Cinq mots étrangers que le français a adoptés

Le mot «sucre» est passé dans plusieurs langues avant d’être emprunté en français. 189973307/Knuden - stock.adobe.com  «Sucre», «flipper»... Ces termes bien ancrés dans notre belle langue viennent en réalité d’ailleurs. Le Figaro vous propose de découvrir leur origine étrangère. Pour certains mots passés en français, leurs origines étrangères nous paraissent évidentes. C’est le cas de mots comme «shampooing», «weekend» ou «look» qu’on sait issu de l’anglais. Ou «flamenco», «kitsch», «méchoui» qui nous viennent, tour à tour, de l’espagnol, de l’allemand et de l’arabe. Mais pour d’autres termes, leurs origines étrangères passent inaperçues. C’est le cas de «chocolat», «calepin» ou «boulevard» dont on a presque oublié la provenance. «Infiltrés chez nous, ces mots nous sont devenus familiers, au point que nous ne savons plus retrouver leur pays d’origine», note Marie-Pierre Porée, auteur de 200 mots étrangers que le français a adoptés (First). Florilège.

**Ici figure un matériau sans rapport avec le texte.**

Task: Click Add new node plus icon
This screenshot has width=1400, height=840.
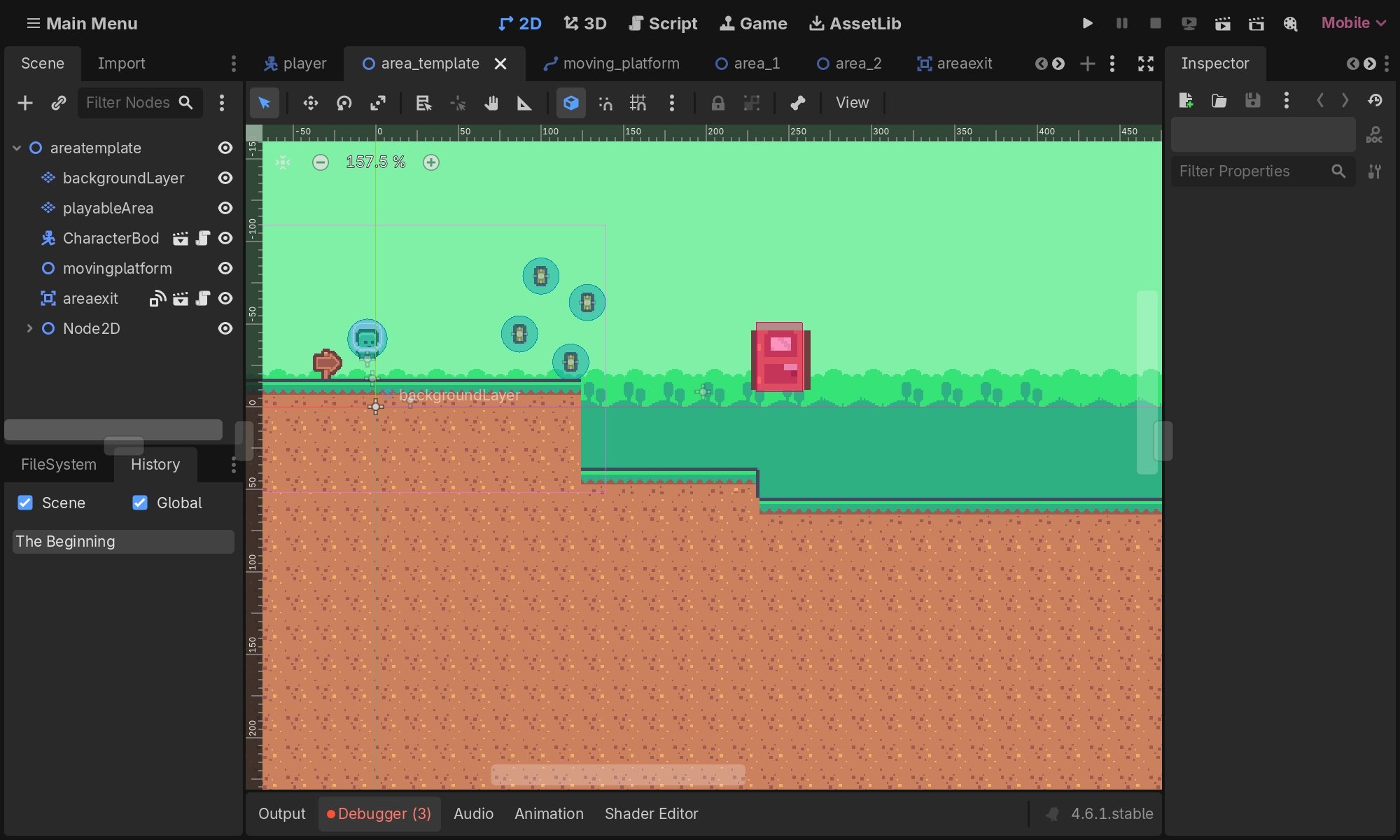Action: (x=25, y=103)
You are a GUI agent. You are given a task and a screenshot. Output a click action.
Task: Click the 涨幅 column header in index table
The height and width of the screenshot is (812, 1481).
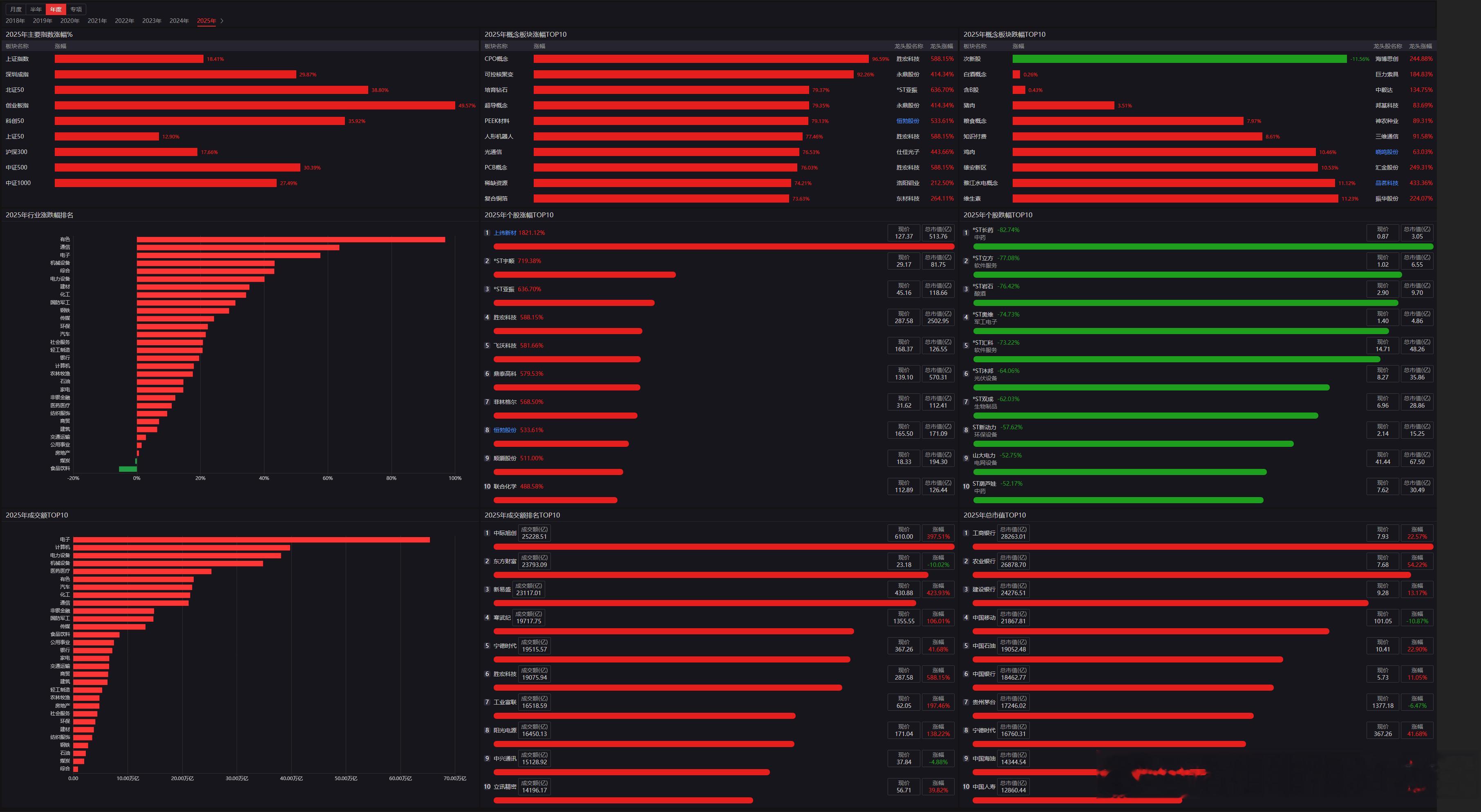click(60, 46)
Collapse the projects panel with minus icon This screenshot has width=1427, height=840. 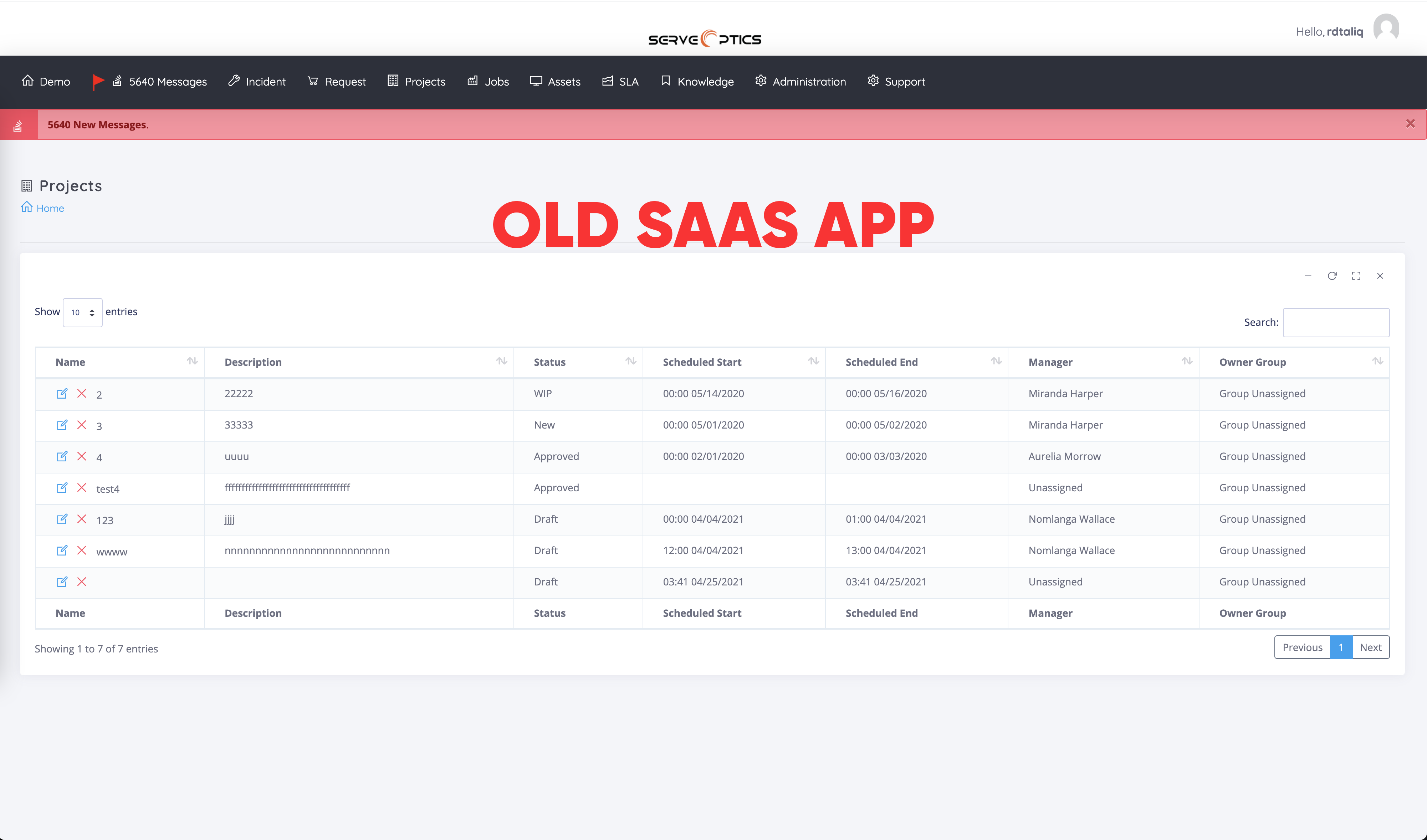[x=1308, y=276]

Sucre Il est attesté pour la première fois en français dès le XIIe siècle sous l’orthographe «çucre» puis «zucre», et est défini alors comme une «substance de saveur douce extraite de la canne à sucre». Ce n’est qu’au XIIIe siècle qu’il prend la forme qu’on connaît de nos jours. Le sucre a fait un long voyage avant de parvenir dans notre langue et dans notre assiette. Il est en effet emprunté à l’italien «zucchero», lui-même emprunté à l’arabe «sukkar» qui est un mot d’origine indienne, en sanskrit «çârkara», d’après ce qu’on peut lire dans le Dictionnaire historique de la langue française. Les Arabes cultivaient la canne à sucre d’abord en Égypte, puis en Andalousie et en Sicile, d’où viendra le produit exporté en Italie. C’est de là que le mot est apparu dans les pays chrétiens, sous la forme «zucchero». De là, il a été emprunté par l’allemand (zucker), le français, l’anglais (sugar) et le néerlandais (suiker).

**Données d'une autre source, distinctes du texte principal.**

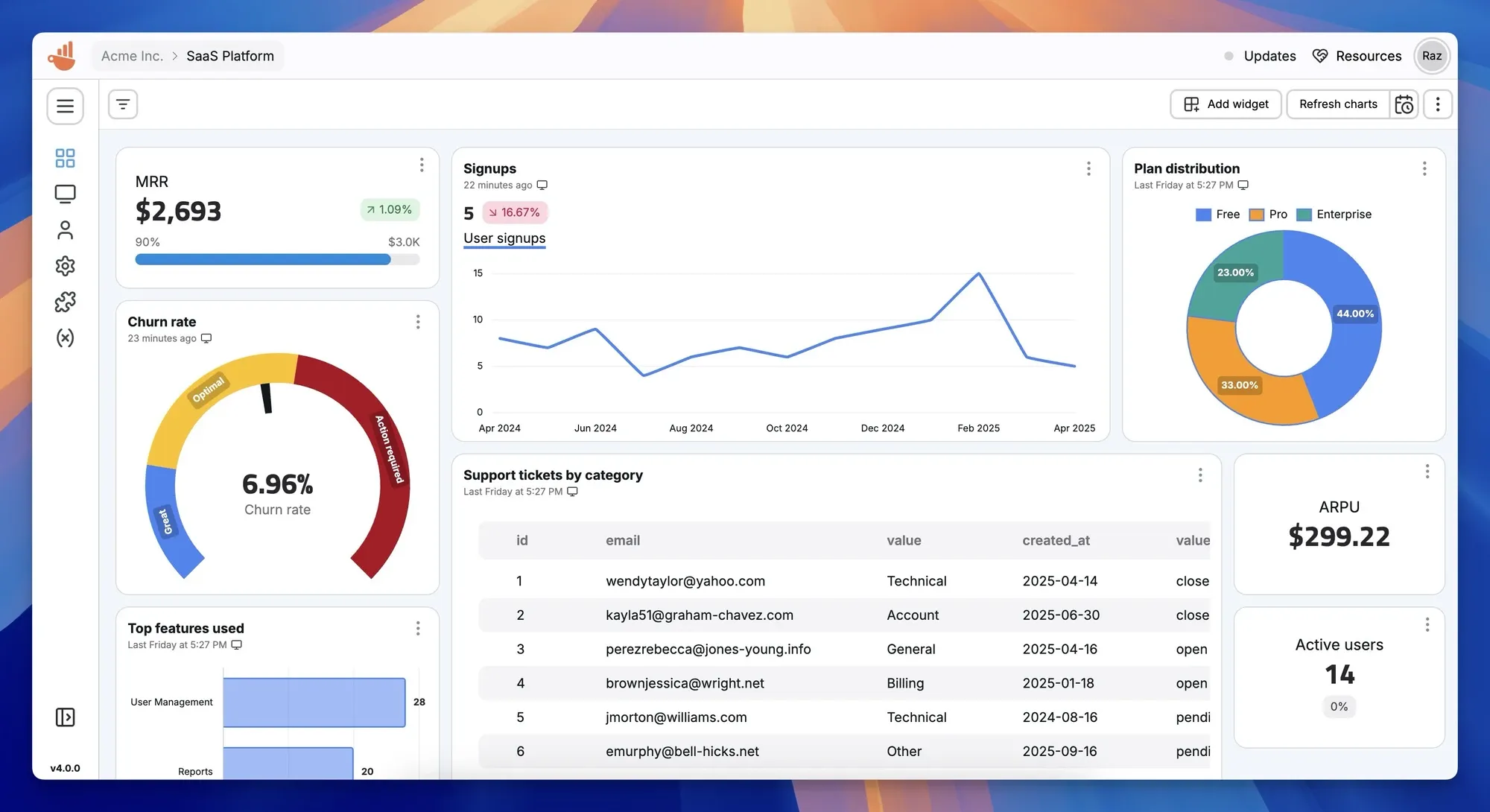Open the filter icon below the breadcrumb
This screenshot has width=1490, height=812.
pyautogui.click(x=122, y=104)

Mannequin La définition moderne du mot est la suivante: une «mannequin» est une «jeune femme qui porte les modèles des couturiers pour les présenter au public dans les maisons de coutures ou poser pour les magazines de mode». On parle ainsi de «taille mannequin», depuis 1892. Mais le mot, au départ, n’avait rien à avoir avec l’allure longiligne des «top model». Le français l’a emprunté au néerlandais «mannekijn», c’est-à-dire «petit homme» ou «bambin», mot dérivé de «man» pour «homme» avec le suffixe diminutif «-kijn». Ce sens-là a disparu au profit de «figurine humaine». Le «mannequin» était donc le nom qu’on donnait à une figure (de bois ou de cire) puis à une statuette articulée pouvant prendre diverses positions et servir de modèles aux peintres et sculpteurs. Avec l’apparition des devantures de magasins au XIXe siècle, le mannequin est devenu une forme humaine que l’on habille et que l’on met en vitrine. Le mot s’est ensuite appliqué aux hommes sur qui on essayait les vêtements.

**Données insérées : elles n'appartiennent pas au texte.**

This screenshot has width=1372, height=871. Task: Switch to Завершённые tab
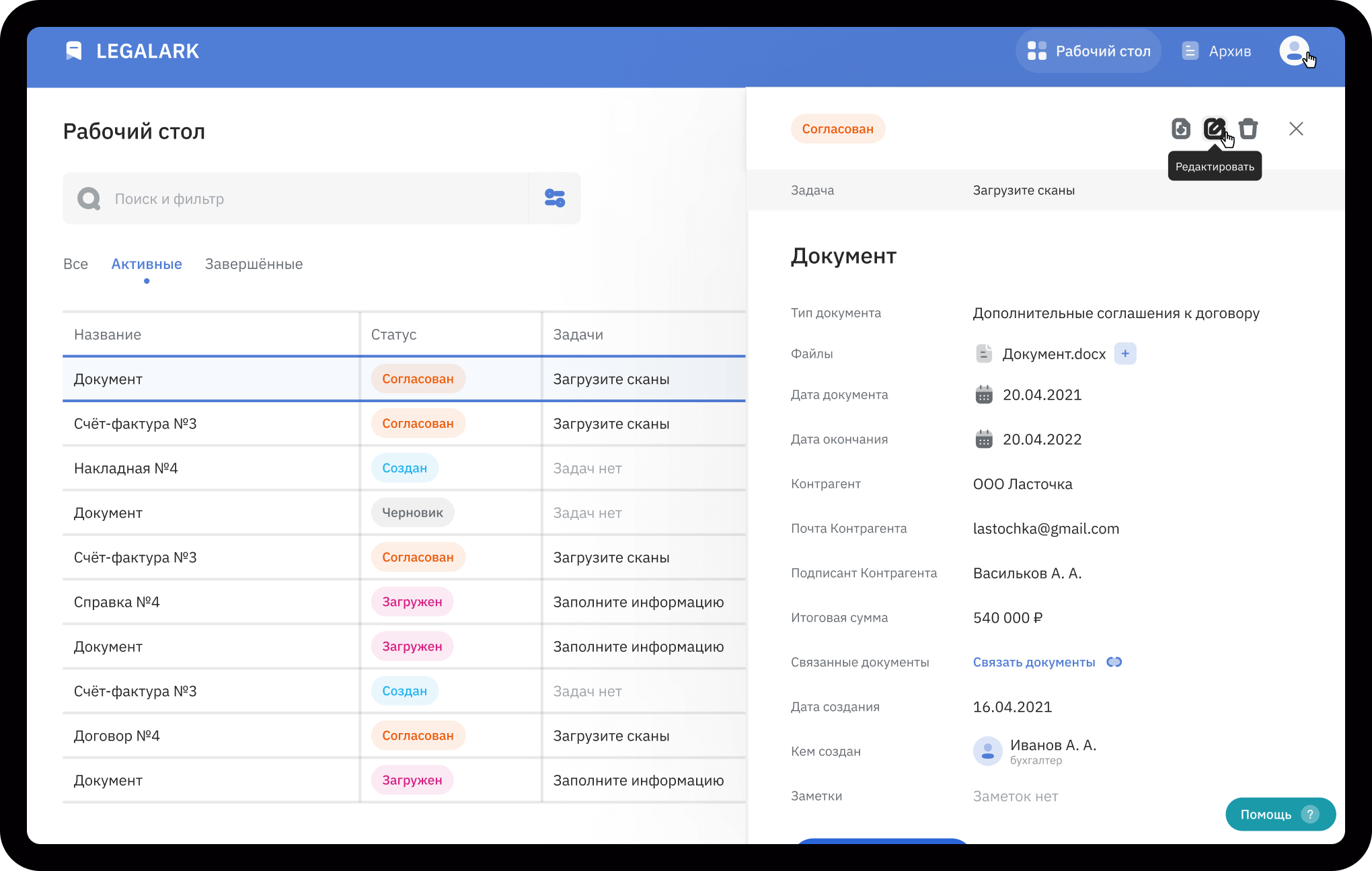point(254,264)
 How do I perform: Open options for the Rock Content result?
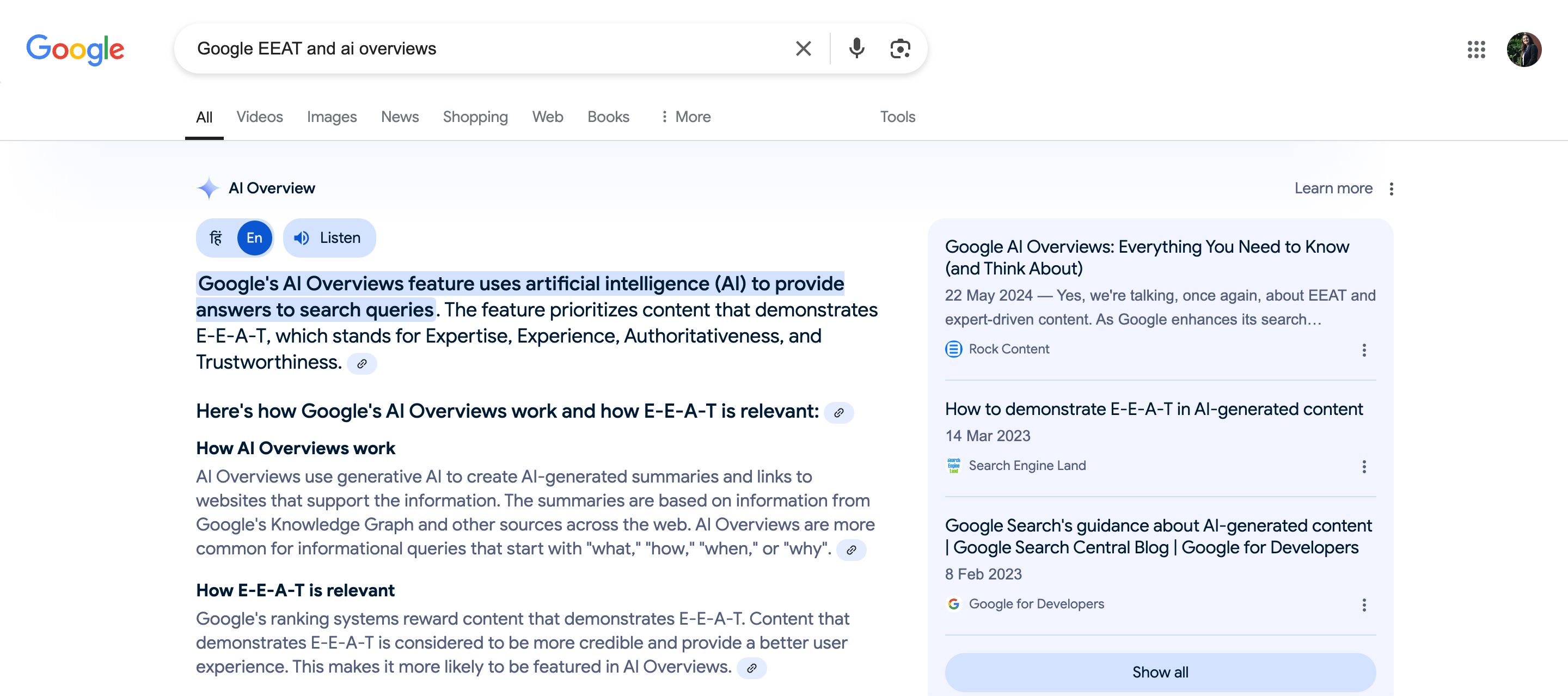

Sorbet Le «sorbet» vient de l’arabe, «surba» c’est-à-dire «boisson». La langue française l’a emprunté aux Italiens, «sorbetto», au XVIe siècle, lui-même emprunté au mot turc «chorbet» et avant au persan «sarbat». Au départ, le «sorbet» est une «boisson à base de citron, de sucre et d’eau». De fil en aiguille, on est passé de la préparation glacée à l’eau et au suc de fruit à partir du XVIIIe siècle. C’est ainsi que, comme l’écrit Marie-Dominique Porée: «On retrouve ce savoureux entremets dans les restaurants [...] pour permettre une meilleure digestion, lors d’un repas copieux, sous le nom de “trou normand”!»

Robe Le mot vient du germanique occidental, «rauba» c’est-à-dire «butin», depuis environ 1155. De là, on comprend mieux l’origine du verbe «dérober». Jusqu’au XVIe siècle, le mot «robe» a souvent le sens de «butin», d’où ses dérivées «à la dérobée» ou «bonne robe» pour qualifier une «bonne prise» en parlant d’une femme dans un contexte galant. Le sens de «robe» comme vêtement (attesté vers 1160) viendrait d’un glissement de sens en germanique, de «butin» à «vêtements pris comme butin», d’après ce qu’on peut lire dans le Dictionnaire historique de la langue française. «Dérober, ou enrober, c’est dépouiller ou recouvrir le corps de ce qu’il porte», écrit Marie-Dominique Porée. Une «robe» est d’abord un vêtement long que portaient aussi bien les hommes que les femmes dans l’Antiquité et jusqu’au XVIe siècle. Au fil de temps, cet habit est devenu exclusivement féminin.

Flipper Aujourd’hui, on utilise le verbe «flipper» au sens d’être «angoissé» ou «avoir peur». Lorsqu’on se penche sur l’origine de ce verbe, on découvre non sans surprise que le sens premier de ce verbe est lié... à la drogue. Le mot vient de l’anglais, «to flip» qui signifie «faire sauter le couvercle, la perruque», c’est-à-dire «s’exciter, perdre la tête». Flipper, c’est être «exalté» (sous l’effet d’une drogue) ou «abattu», éprouver un sentiment d’angoisse lié à l’état de manque.